▶ _What is expected_: Could you give back the data below word for word and line for line, leaving out the pictures?

== Material provided

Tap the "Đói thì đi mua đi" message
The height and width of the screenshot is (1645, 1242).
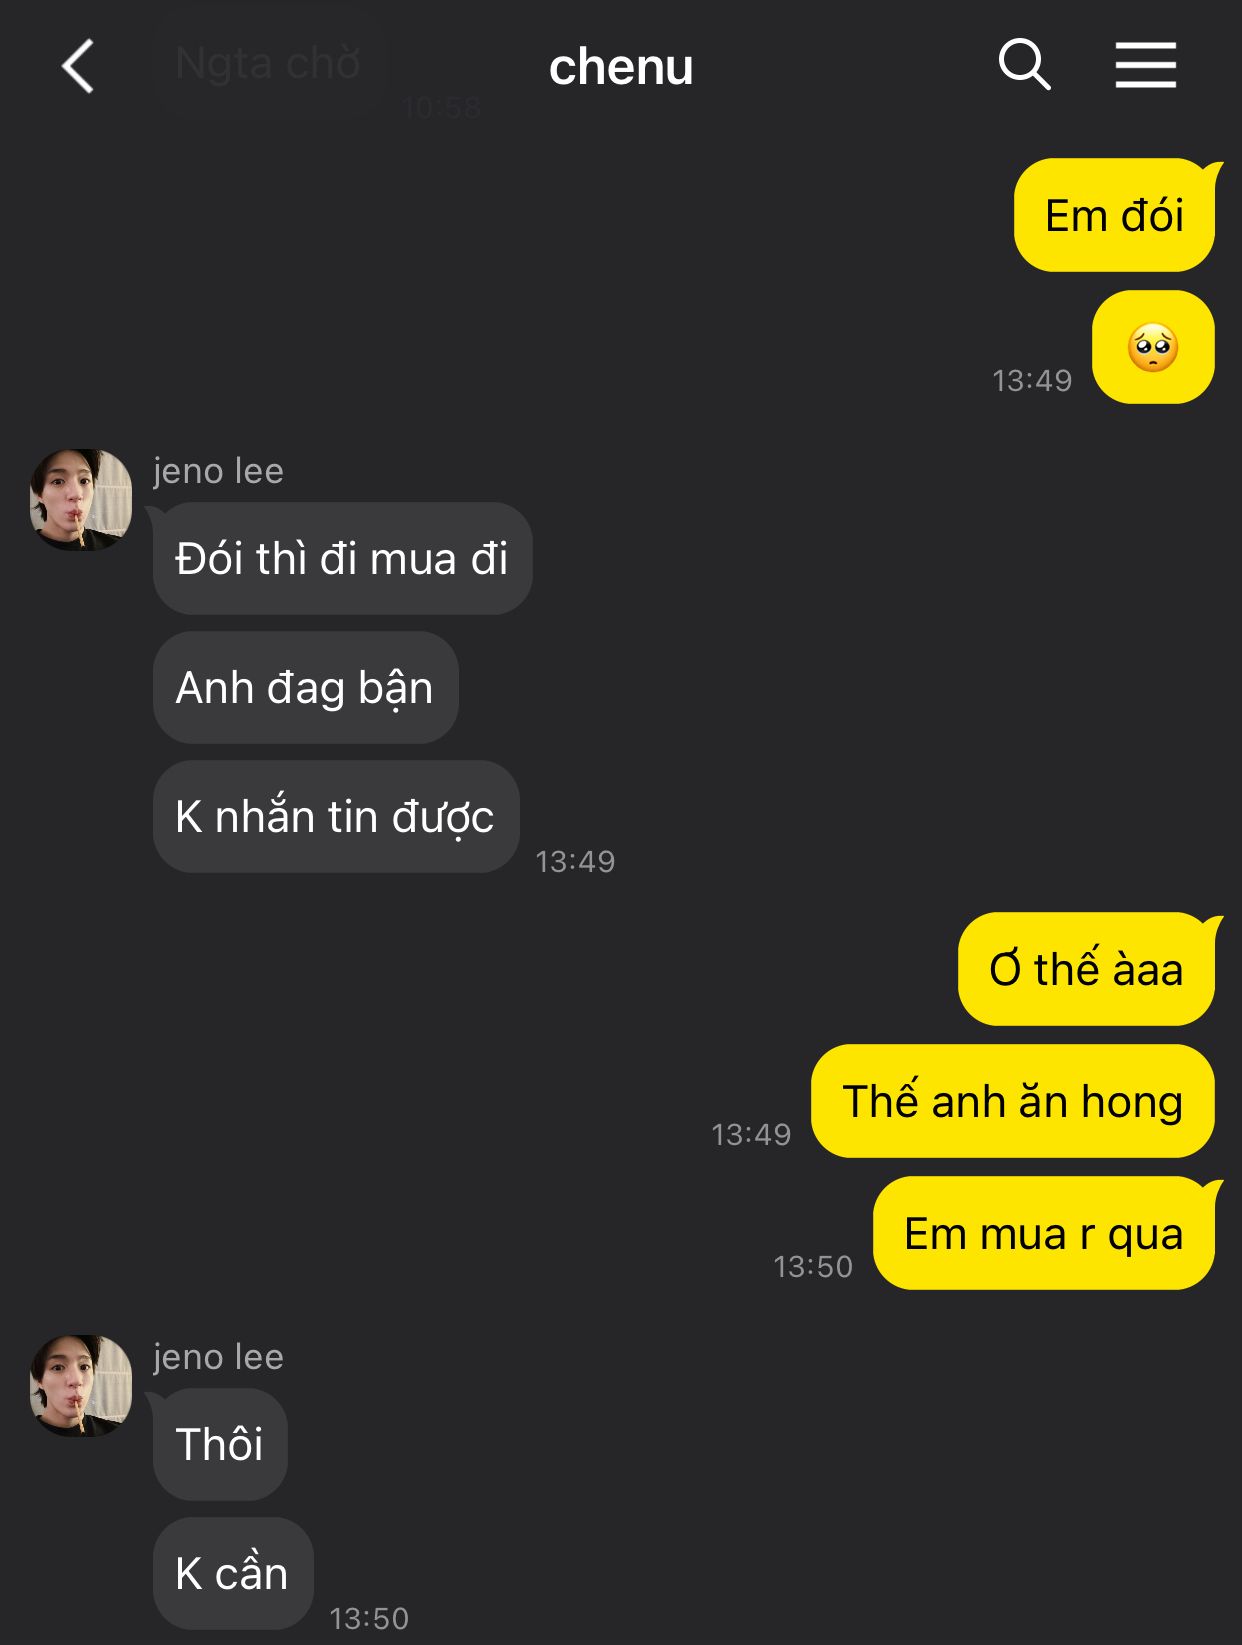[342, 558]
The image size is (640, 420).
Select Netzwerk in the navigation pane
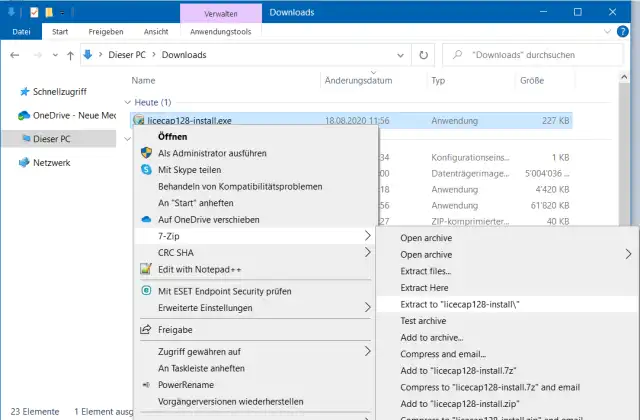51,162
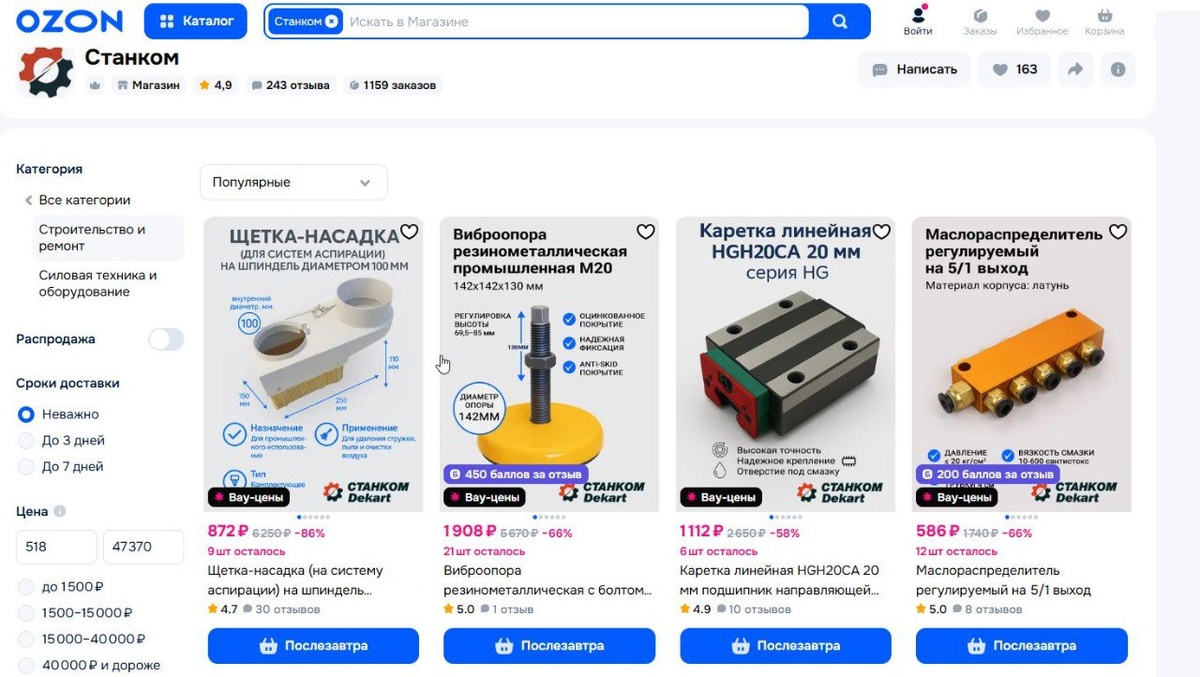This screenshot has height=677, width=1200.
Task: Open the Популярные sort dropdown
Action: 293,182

====

▶ _Finished exercise_:
Tap the "Đói thì đi mua đi" message
The height and width of the screenshot is (1645, 1242).
[342, 558]
The image size is (640, 420).
Select Netzwerk in the navigation pane
51,162
This screenshot has height=677, width=1200.
Task: Open the Популярные sort dropdown
Action: 293,182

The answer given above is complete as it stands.